A 1979 piece entitled 100 Roses, involved her removing petals from a hundred blooms. She intertwined the stalks into circular forms placing the foliage and petals within. Upon being viewed while organizing a show, it still held its power – the leaves and petals now completely dried out though wonderfully undamaged. “You can still smell the roses,” a viewer remarks. “The colour is still there.”

An Elusive Creative Force

“My aim is to remain enigmatic, to conceal my process,” she revealed in terminal-year interviews. Secrecy was her strategy. On occasion, she displayed counterfeit pieces concealing genuine artworks beneath her bed. She eliminated select sketches, keeping merely autographed copies. Despite exhibiting at major international biennales and receiving acclaim as an innovator, she granted virtually no press access and her output stayed mostly obscure internationally. A present retrospective marks her first significant external showcase.

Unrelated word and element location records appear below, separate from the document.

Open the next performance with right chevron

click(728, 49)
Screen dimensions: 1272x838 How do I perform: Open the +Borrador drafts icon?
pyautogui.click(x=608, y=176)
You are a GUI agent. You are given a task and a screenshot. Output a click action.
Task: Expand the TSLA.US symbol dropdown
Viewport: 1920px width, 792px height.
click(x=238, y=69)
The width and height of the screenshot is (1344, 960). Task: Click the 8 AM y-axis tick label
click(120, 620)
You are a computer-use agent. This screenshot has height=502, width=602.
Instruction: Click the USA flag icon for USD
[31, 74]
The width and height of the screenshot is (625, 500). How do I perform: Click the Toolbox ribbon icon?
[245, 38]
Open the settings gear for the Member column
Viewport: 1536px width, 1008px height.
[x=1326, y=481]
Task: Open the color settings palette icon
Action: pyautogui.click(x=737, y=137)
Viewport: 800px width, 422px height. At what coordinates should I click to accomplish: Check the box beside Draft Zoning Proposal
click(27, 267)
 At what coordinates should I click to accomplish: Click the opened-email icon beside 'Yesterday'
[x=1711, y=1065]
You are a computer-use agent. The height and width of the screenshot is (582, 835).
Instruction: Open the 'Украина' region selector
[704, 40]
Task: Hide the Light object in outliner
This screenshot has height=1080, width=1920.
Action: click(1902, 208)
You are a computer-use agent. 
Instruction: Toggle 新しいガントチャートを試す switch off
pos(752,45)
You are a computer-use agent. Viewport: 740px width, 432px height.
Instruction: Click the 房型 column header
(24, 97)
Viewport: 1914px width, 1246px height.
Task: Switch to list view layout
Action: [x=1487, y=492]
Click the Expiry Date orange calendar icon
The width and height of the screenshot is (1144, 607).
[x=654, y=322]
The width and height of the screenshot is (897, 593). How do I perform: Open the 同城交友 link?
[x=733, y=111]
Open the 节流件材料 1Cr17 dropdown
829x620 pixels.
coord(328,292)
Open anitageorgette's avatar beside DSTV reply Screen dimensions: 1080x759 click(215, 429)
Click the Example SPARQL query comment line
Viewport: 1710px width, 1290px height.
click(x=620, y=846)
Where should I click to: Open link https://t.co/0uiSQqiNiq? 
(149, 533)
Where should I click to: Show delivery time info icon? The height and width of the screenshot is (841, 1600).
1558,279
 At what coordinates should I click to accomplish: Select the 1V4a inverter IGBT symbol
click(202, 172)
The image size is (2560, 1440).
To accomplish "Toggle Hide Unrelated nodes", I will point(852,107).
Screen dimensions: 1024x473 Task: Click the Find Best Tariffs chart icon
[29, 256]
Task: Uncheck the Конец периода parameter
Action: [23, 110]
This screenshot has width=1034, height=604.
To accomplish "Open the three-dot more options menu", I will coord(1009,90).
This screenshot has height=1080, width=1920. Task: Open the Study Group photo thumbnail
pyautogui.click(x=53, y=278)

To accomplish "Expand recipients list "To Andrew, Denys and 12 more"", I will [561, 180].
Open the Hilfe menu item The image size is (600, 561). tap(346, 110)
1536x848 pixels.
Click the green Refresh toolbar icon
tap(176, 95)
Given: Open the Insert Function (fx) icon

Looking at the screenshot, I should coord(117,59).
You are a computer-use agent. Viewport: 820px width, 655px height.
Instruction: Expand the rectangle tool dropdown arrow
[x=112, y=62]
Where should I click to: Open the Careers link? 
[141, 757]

Responding to the Horrors of Conflict

The 1990s arrived, bringing the Yugoslav Wars. Violence reached Zagreb itself. The artist answered with a group of mixed-media works. She pasted newspaper photographs and text directly on to board. She reproduced and magnified them. Then she obscured the surface with paint – rectangular forms reminiscent of scanning lines. {Geometric forms obscured the images beneath|Angular shapes hid the pictures below|

Juan Love
Juan Love

A seasoned travel writer and Las Vegas enthusiast with over a decade of experience covering entertainment and hospitality in the city.